---- Text to read

When using a Microsoft SQL Server source database in a replication task, the SQL Server Replication Publisher definitions aren't removed if you remove the task. A Microsoft SQL Server system administrator must delete those definitions from Microsoft SQL Server.
-
Migrating data from schema-bound and non-schema-bound views is supported for full-load only tasks.
-
Renaming tables using sp_rename isn't supported (for example,
sp_rename 'Sales.SalesRegion', 'SalesReg;)
-
Renaming columns using sp_rename isn't supported (for example,
sp_rename 'Sales.Sales.Region', 'RegID', 'COLUMN';
) Amazon DMS doesn't support change processing to set and unset column default values (using the
ALTER COLUMN SET DEFAULT
clause withALTER TABLE
statements).-
Amazon DMS doesn't support change processing to set column nullability (using the
ALTER COLUMN [SET|DROP] NOT NULL
clause withALTER TABLE
statements). -
With SQL Server 2012 and SQL Server 2014, when using DMS replication with Availability Groups, the distribution database can't be placed in an availability group. SQL 2016 supports placing the distribution database into an availability group, except for distribution databases used in merge, bidirectional, or peer-to-peer replication topologies.
-
For partitioned tables, Amazon DMS doesn't support different data compression settings for each partition.
-
When inserting a value into SQL Server spatial data types (GEOGRAPHY and GEOMETRY), you can either ignore the spatial reference system identifier (SRID) property or specify a different number. When replicating tables with spatial data types, Amazon DMS replaces the SRID with the default SRID (0 for GEOMETRY and 4326 for GEOGRAPHY).
-
If your database isn't configured for MS-REPLICATION or MS-CDC, you can still capture tables that do not have a Primary Key, but only INSERT/DELETE DML events are captured. UPDATE and TRUNCATE TABLE events are ignored.
-
Columnstore indexes aren't supported.
-
Memory-optimized tables (using In-Memory OLTP) aren't supported.

--------

→ **Short task 1**:
Please list every feature that the SQL Server limitations text describes with the words "isn't supported" or "aren't supported".
→ **Short task 2**:
According to the SQL Server limitations text, what default SRID does Amazon DMS use for the GEOGRAPHY type when replicating tables with spatial data types?

---- Items

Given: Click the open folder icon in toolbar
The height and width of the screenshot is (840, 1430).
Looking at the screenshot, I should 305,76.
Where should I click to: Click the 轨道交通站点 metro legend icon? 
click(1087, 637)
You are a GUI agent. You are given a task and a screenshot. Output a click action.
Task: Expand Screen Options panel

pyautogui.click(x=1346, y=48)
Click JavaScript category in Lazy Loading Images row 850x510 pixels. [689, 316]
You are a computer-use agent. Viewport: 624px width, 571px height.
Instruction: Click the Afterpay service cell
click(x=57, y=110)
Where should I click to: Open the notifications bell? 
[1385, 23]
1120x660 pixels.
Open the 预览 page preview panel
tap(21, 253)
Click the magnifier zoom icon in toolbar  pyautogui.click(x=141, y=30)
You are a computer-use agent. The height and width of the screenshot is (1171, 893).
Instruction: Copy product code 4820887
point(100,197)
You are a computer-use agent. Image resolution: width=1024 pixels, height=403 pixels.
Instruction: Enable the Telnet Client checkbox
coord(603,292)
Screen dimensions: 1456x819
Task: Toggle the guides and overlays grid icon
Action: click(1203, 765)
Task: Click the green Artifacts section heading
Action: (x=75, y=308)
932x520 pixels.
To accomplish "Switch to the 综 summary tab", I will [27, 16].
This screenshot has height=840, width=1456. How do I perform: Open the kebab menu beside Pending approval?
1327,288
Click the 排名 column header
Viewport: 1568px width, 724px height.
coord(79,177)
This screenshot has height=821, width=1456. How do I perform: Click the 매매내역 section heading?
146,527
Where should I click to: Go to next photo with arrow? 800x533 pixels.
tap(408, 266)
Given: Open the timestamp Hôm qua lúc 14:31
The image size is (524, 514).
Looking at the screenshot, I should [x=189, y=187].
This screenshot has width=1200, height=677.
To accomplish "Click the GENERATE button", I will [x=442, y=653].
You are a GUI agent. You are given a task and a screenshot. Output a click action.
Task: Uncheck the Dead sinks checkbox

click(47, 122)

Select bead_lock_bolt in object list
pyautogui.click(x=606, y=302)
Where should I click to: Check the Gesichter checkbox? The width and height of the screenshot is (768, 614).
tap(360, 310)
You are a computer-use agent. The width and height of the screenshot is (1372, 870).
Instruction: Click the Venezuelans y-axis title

--------

→ **Response 1**:
- Renaming tables using sp_rename
- Renaming columns using sp_rename
- Columnstore indexes
- Memory-optimized tables (using In-Memory OLTP)

→ **Response 2**:
4326